“Que peuvent l’histoire et la sociologie ?” : c’est la question à laquelle Bernard Lahire, sociologue, et Pascal Ory, historien, ont tenté de répondre samedi 6 mars dernier à la fête du livre de Bron. Assez rapidement, après avoir évoqué l’apport possible de l’histoire et de la sociologie pour appréhender notre époque et les derniers événements, en particulier les attentats 2015, les intervenants ont pris l’exemple des questions de genre qui ont traversé la société, sous la forme de débats, de programmes scolaires ou de manifestations diverses, pour interroger l’apport des sciences sociales. Si l’histoire est enseignée aux enfants très tôt, il n’en est rien pour la sociologie, alors que de l’avis de Bernard Lahire comme d’une enseignante de classe élémentaire qui a pris la parole dans la salle, les enseignant·e·s manquent de méthode aujourd’hui alors que les enfants sont capables très tôt de faire leurs premiers pas en sociologie, grâce à une démarche d’entretien par exemple. Rencontrer l’autre, le ou la questionner sans jugement, saisir son histoire et ses choix dans son contexte, recueillir son propos…  et comprendre assez tôt, grâce à une approche d’un terrain d’observation, comment des situations peuvent conduire à tel ou tel comportement : voilà qui pourrait être grandement utile dans l’éducation ! Bernard Lahire défend l’idée que dès le CM1 / CM2, cette démarche est possible, comme l’observation de la répartition et des comportements des filles et des garçons dans la cour de l’école. Alors il évoque l’idée de proposer des manuels scolaires aux enseignant·e·s, histoire de les équiper, de les mettre à l’aise avec des méthodes. Les questions de genre ont en effet été “caricaturées” selon Bernard Lahire, alors même que “les filles et les garçons sont éduqués différemment” : si cette constatation était le fruit d’un apprentissage, on éviterait de “laisser les gens naïfs”. Car “les gens attendent finalement très tardivement l’occasion de faire un peu d’analyse et de compréhension sociale.”

Fête du livre de Bron, mars 2016
Fête du livre de Bron, mars 2016
 Quant à Pascal Ory, il a insisté sur le fait que “la question du genre ne doit pas être remisée à la périphérie.” L’ampleur des manifestations a en effet montré qu’il s’agit d’une “question fondamentale”, qui est donc à travailler au sein de la société.

Tous deux étaient également d’accord sur l’importance, en matière éducative, de faire confiance à des initiatives locales, plutôt que d’attendre de l’Etat des réformes et des consignes.
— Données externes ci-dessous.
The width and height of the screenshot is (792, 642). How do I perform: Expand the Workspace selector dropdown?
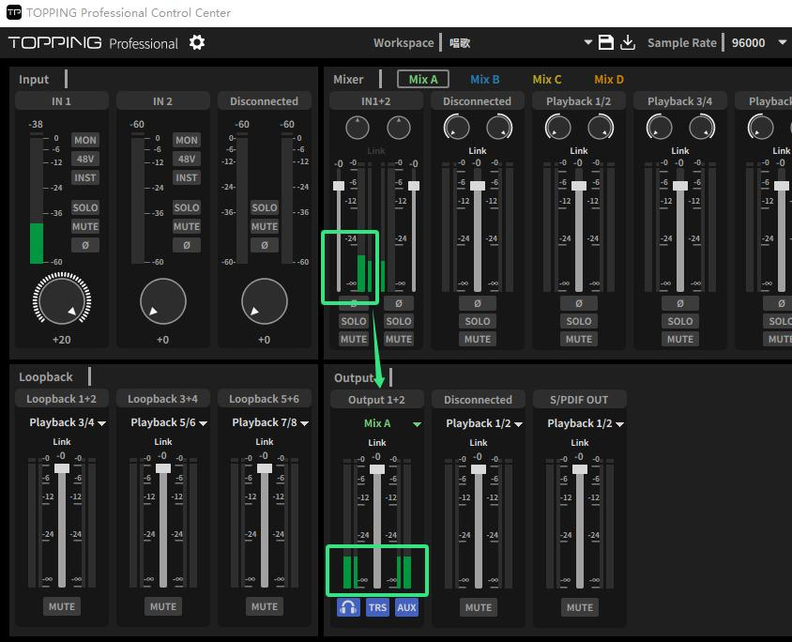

L’édition d’un manuel initié/proposé par des sociologues irait tout à fait dans ce sens : proposer des outils, des méthodes, à des enseignant·e·s qui ont à coeur de proposer à leurs élèves de ne pas rester naïfs, en ayant des clés de connaissance, d’analyse et de compréhension de la société dans laquelle ils et elles évoluent. Et pour ce faire, l’empathie que permet l’entretien présente une belle option.

 

2016-03-Fête du livre Bron

Le dernier ouvrage de Bernard Lahire s’intitule “Pour la sociologie”, La Découverte, 2016.